I hear the stairs creak as Mamma and Daddy make their way upstairs. Normally I sleep with my door closed, but I’ve been hearing them gripe at each other all night. It’s a
ll been about me. I need to know what they’re saying. Or what they’re not saying, as the case may be.
“… court Monday morning?” Mamma says.
Daddy grunts.
They never discuss each other’s schedules. But they’re at a halt now, so they’ve got to come up with other things to fill the silence in this too-large house that’s becoming less of a home by the minute.

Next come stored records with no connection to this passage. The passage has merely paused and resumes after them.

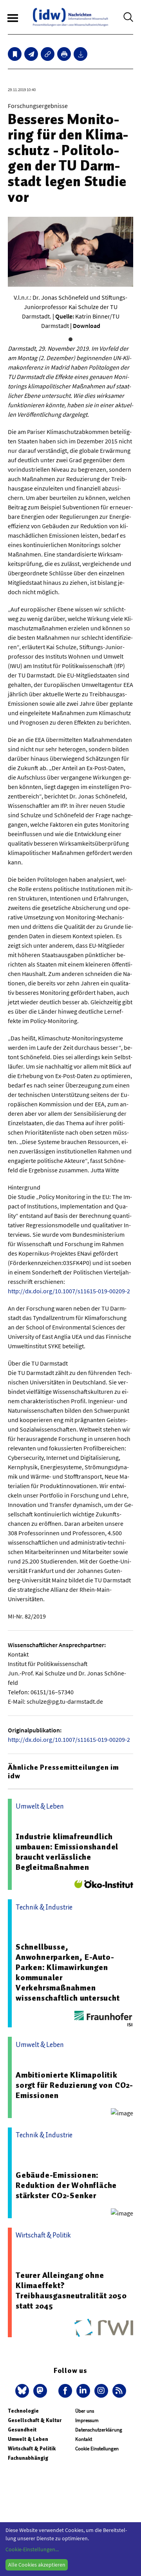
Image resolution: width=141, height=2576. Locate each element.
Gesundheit (22, 2429)
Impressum (87, 2420)
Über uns (84, 2411)
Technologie (23, 2411)
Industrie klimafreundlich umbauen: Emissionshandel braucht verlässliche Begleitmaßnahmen (67, 1852)
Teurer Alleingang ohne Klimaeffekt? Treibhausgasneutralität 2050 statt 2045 (71, 2290)
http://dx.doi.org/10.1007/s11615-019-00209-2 (69, 1291)
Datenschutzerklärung (98, 2429)
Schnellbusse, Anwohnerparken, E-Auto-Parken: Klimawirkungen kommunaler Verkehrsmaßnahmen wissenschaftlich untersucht (68, 1972)
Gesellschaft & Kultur (34, 2420)
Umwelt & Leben (28, 2439)
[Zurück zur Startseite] (70, 17)
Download (86, 326)
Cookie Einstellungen (97, 2448)
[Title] (47, 54)
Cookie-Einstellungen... (32, 2549)
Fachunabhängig (28, 2458)
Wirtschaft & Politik (32, 2448)
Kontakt (83, 2439)
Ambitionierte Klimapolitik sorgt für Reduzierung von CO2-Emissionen (74, 2085)
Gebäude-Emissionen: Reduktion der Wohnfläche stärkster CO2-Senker (66, 2185)
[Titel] (15, 54)
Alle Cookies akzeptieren (36, 2564)
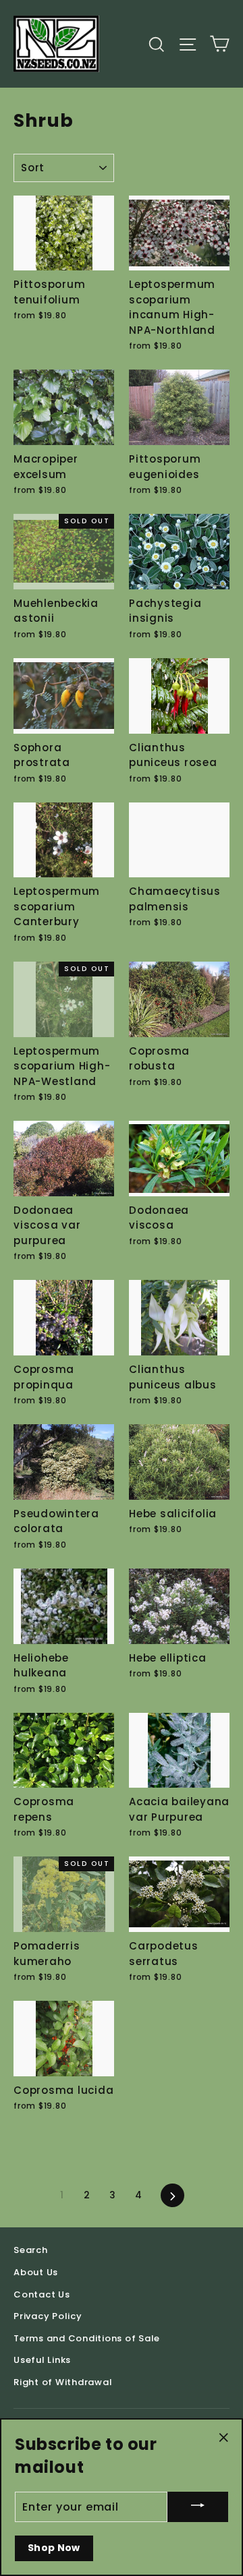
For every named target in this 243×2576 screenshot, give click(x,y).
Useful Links (42, 2359)
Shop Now (54, 2547)
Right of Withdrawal (63, 2382)
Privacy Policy (48, 2316)
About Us (36, 2272)
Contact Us (42, 2294)
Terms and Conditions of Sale (87, 2338)
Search (31, 2250)
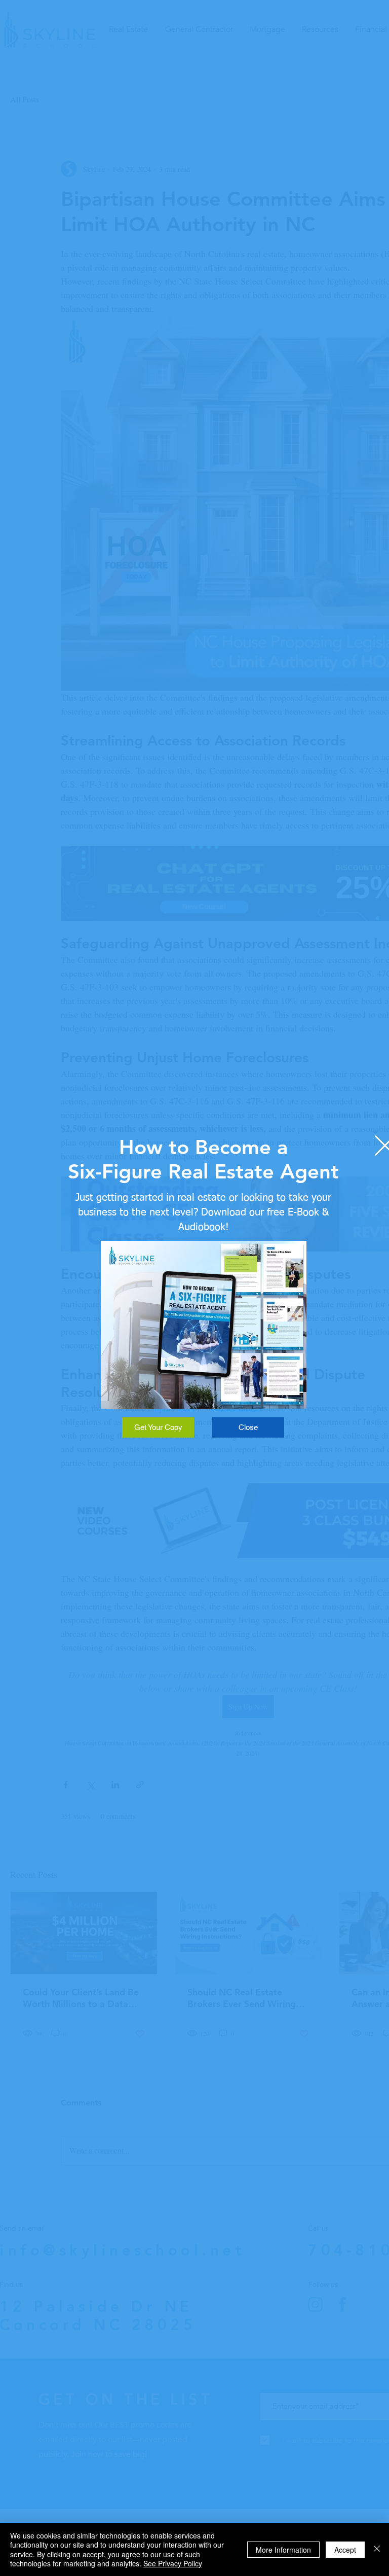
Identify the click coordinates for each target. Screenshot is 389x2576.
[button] (248, 1427)
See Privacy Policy (172, 2563)
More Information (283, 2550)
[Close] (377, 2549)
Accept (345, 2550)
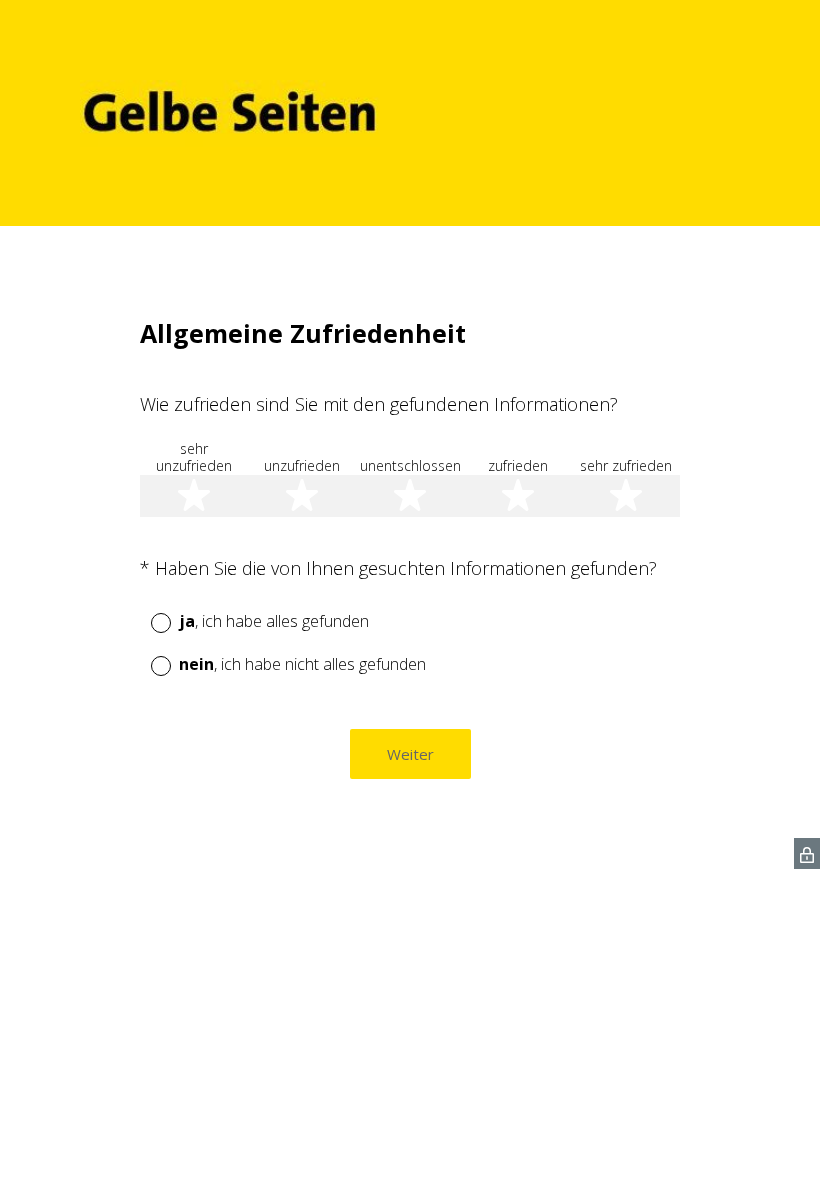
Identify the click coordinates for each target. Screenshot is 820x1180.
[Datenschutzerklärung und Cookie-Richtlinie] (807, 853)
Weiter (410, 754)
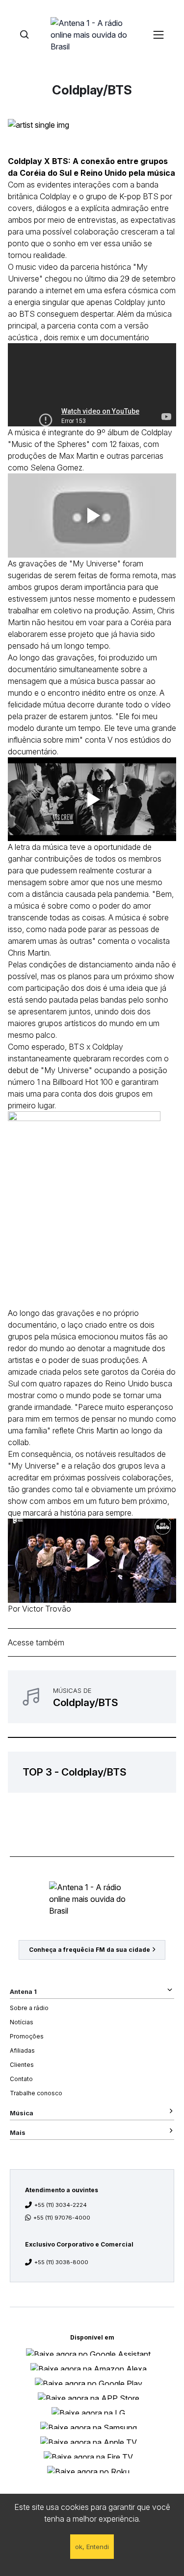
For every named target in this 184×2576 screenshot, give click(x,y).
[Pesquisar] (24, 34)
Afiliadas (22, 2050)
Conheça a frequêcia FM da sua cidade (89, 1949)
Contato (21, 2079)
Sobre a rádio (29, 2008)
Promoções (27, 2036)
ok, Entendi (92, 2547)
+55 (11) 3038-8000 (61, 2262)
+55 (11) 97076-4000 (61, 2217)
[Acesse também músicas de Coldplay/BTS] (92, 1696)
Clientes (22, 2064)
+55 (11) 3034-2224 (60, 2204)
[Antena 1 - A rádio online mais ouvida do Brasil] (92, 34)
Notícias (21, 2022)
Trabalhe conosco (36, 2093)
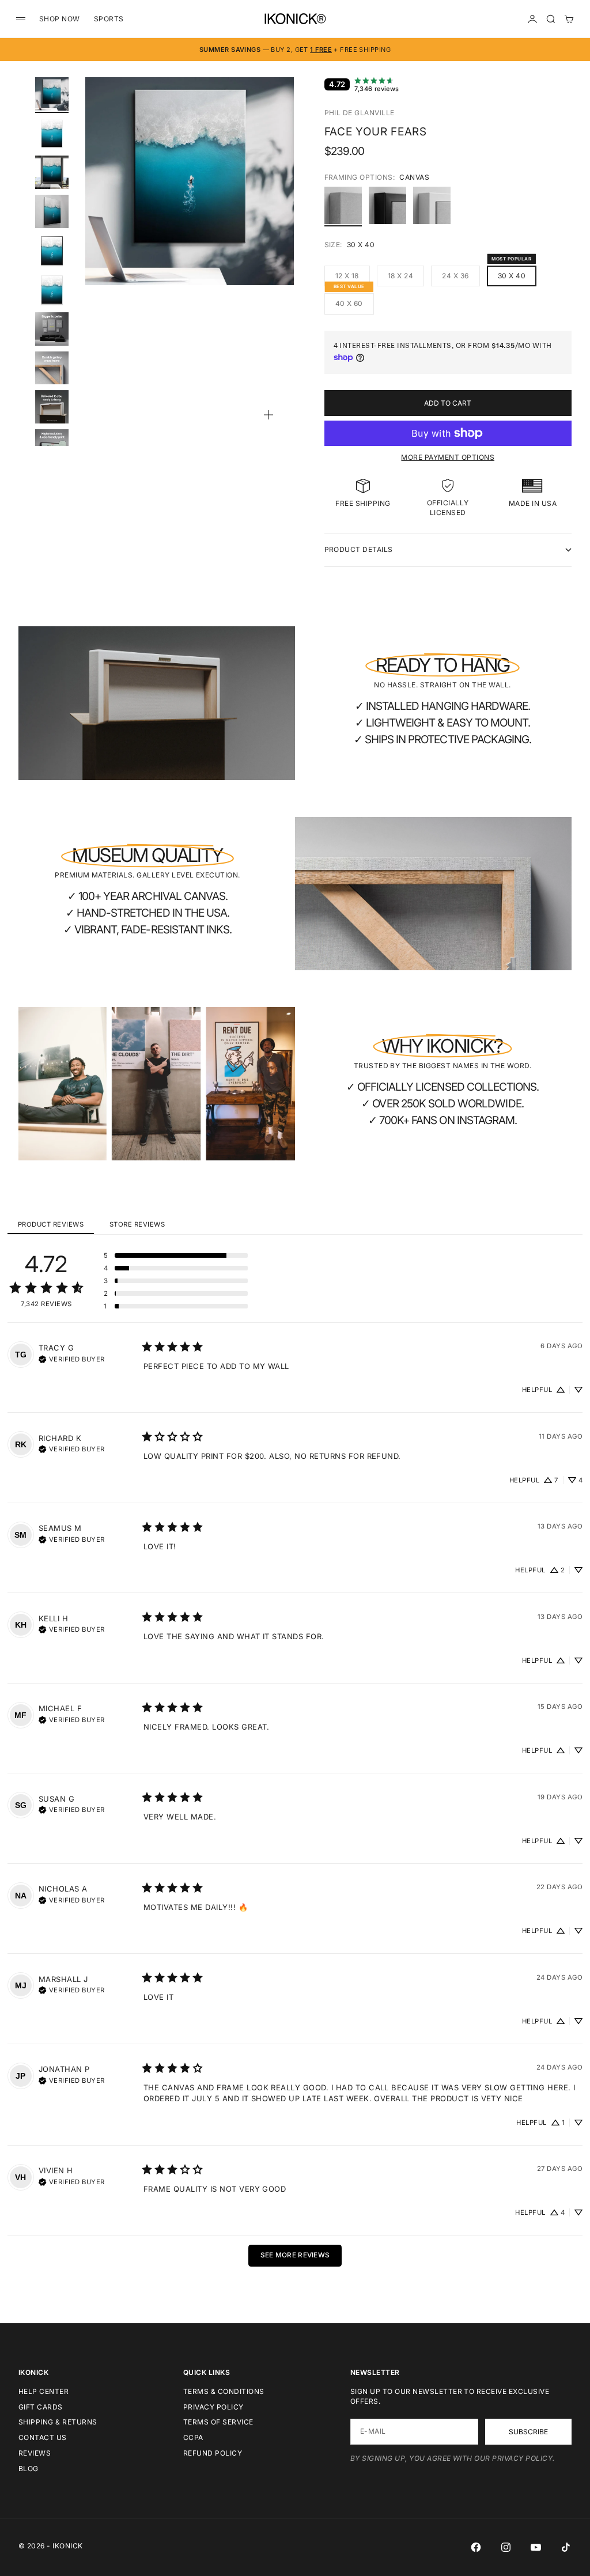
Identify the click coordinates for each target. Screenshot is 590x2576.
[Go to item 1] (52, 94)
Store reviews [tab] (137, 1224)
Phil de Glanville (359, 112)
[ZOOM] (268, 414)
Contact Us (42, 2437)
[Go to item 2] (52, 133)
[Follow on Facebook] (476, 2547)
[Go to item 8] (52, 367)
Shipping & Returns (57, 2422)
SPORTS (109, 18)
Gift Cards (40, 2407)
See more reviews (295, 2255)
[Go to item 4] (52, 211)
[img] (72, 1358)
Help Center (43, 2391)
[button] (176, 1255)
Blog (28, 2468)
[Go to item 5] (52, 250)
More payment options (447, 457)
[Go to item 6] (52, 290)
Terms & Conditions (223, 2391)
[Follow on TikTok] (566, 2547)
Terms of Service (218, 2422)
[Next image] (280, 195)
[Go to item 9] (52, 406)
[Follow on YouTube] (536, 2547)
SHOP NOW (59, 18)
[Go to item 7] (52, 329)
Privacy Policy (213, 2407)
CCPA (193, 2437)
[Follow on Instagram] (506, 2547)
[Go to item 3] (52, 172)
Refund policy (212, 2453)
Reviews (34, 2453)
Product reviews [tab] (51, 1224)
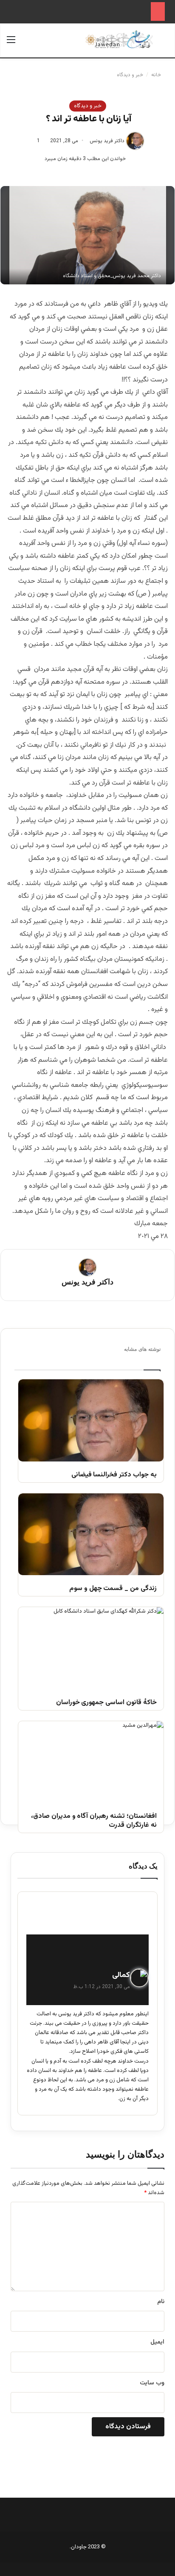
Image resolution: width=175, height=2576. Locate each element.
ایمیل (157, 2342)
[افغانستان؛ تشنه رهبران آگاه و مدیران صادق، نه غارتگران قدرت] (91, 1762)
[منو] (11, 43)
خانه (156, 75)
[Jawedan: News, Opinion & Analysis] (119, 39)
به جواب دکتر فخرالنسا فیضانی (114, 1475)
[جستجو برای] (164, 43)
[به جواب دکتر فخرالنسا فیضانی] (91, 1420)
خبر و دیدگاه (130, 75)
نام (160, 2302)
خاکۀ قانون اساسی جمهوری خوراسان (106, 1703)
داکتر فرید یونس (107, 141)
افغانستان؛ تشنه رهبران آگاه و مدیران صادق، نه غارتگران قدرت (94, 1821)
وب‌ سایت (152, 2383)
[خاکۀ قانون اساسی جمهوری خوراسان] (91, 1648)
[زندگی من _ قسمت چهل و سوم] (91, 1534)
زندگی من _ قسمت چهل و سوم (113, 1589)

The conversation they’re having now … It’s like discussing the weather with a complete stranger. Just admit you both don’t care and go about your day.
The door to their bedroom opens. The squeaking hinge on their door is different from mine, which is different from Trist’s, which is different from Tammy’s.
I hear Daddy exhale long and slow. I imagine him sitting on their bed, the gold comforter dipping beneath his weight as he bends over to unlace a shiny black wingtip. I imagine Mamma dragging her feet into her bathroom, avoiding the mirror as she often does when she wants to deny her age for a while.
They’re at a cease-fire in the middle of a war neither of them ever wanted to fight. This is the moment I realize they’re trying to move on like nothing’s changed and I’m the obstacle that won’t let them.
We’re not a religious family. But sometimes, on Sundays like this one, Daddy goes into work, his own place of worship, and spends the day buried in his religious text—which changes depending on whatever case he’s fighting at the time.
And occasionally, on those Sundays, I go with him.
I sit in the window seat and watch football tape on my iPad or pretend to do homework while I instead watch Daddy make calls or comb through a book with tiny lettering, not unlike the Bible.
Today feels like a Sunday when I really need to go with him.
I just … need.
Need to be there with him. I can’t help thinking maybe there’s a chance he’ll talk to me about this. About why he kept it in all this time. Why he never told me, or if he’s ever had a conversation with Mamma about coming clean to me.
I need to go with him today, more than ever.
My alarm goes off at 7:30 a.m. sharp and I make my way downstairs, but not before I check my email for a response from Merrick.